Not all the news is positive, however. Oil prices have dropped precipitously during Grzebinski’s tenure, from more than $100 per barrel of Brent crude in the summer of 2014 to roughly $44 in November 2015. Moreover, the resulting curtailing of hydraulic fracturing, or fracking, of shale rock has affected Kirby’s diesel engine operations, which repair and supply the equipment that supports shale activity.
“Unfortunately, we’re losing a little bit of money in that land-based diesel engine business,” he affirms. Earlier this year, in a bid to reduce operating costs and increase efficiency, Kirby consolidated the five facilities where it repaired and manufactured fracking units into a new factory, in Oklahoma City.
Also, as the price of oil has been declining, crude production has been falling, resulting in far fewer barges needed to transport supply. “The uncertainty of what’s happening to the crude market has made our customers a little more cautious with looking at their barge needs,” Grzebinski notes.
On the other hand, lower crude prices are beneficial for refined products, such as gasoline and jet fuel, which are enjoying an ensuing boost in demand, he adds.

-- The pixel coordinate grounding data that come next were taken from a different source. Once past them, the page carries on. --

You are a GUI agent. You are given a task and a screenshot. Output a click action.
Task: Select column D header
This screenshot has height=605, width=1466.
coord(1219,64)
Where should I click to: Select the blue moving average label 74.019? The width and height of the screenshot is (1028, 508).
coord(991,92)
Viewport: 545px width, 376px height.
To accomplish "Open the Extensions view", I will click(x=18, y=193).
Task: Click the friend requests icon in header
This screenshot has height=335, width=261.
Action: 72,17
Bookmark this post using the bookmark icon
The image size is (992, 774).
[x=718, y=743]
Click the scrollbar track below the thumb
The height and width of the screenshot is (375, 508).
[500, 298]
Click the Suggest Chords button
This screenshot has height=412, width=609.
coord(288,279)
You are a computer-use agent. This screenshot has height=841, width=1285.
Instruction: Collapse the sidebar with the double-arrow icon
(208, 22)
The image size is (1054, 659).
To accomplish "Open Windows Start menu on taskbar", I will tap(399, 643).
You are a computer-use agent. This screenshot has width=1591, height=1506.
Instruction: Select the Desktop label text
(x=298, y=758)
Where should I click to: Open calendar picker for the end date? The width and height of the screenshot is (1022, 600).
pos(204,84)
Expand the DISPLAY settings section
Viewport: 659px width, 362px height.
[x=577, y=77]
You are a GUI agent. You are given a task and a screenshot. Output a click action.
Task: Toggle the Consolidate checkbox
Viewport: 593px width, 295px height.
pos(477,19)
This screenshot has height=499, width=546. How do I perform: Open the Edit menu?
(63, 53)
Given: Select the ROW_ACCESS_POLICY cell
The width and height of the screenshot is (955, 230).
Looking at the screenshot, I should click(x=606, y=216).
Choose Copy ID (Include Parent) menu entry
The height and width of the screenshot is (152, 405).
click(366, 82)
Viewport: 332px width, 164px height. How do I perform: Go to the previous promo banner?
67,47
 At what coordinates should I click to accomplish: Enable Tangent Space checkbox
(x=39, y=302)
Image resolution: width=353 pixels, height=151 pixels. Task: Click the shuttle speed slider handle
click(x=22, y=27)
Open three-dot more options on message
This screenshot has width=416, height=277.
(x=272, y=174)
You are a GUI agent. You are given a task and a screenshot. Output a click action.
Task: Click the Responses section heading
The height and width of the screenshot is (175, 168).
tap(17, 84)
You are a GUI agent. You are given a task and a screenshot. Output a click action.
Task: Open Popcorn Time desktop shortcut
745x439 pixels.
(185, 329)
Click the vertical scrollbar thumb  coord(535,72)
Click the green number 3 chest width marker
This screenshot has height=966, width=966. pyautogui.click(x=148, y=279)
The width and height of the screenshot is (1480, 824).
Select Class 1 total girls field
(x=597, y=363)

Another bright spot is the U.S. chemicals industry’s anticipated investment of more than $100 billion to expand infrastructure, mostly along the Gulf Coast, since fracking has produced an oversupply of ethane, a key chemical feedstock. Although it probably won’t come to fruition until 2017 or 2018, “there should be more barge moves because chemical volumes from these new plants will start to emerge,” he explains. “Given that 50 percent of what we move, both coastal and inland, is chemicals, it’s very important.”
Also essential: positioning the company for additional growth. Kirby is spending close to $300 million on new offshore equipment and is actively looking for M&A opportunities, Grzebinski says: “When business gets a little tougher and there’s some downward pressure, that’s typically when we invest countercyclically and use our balance sheet appropriately.”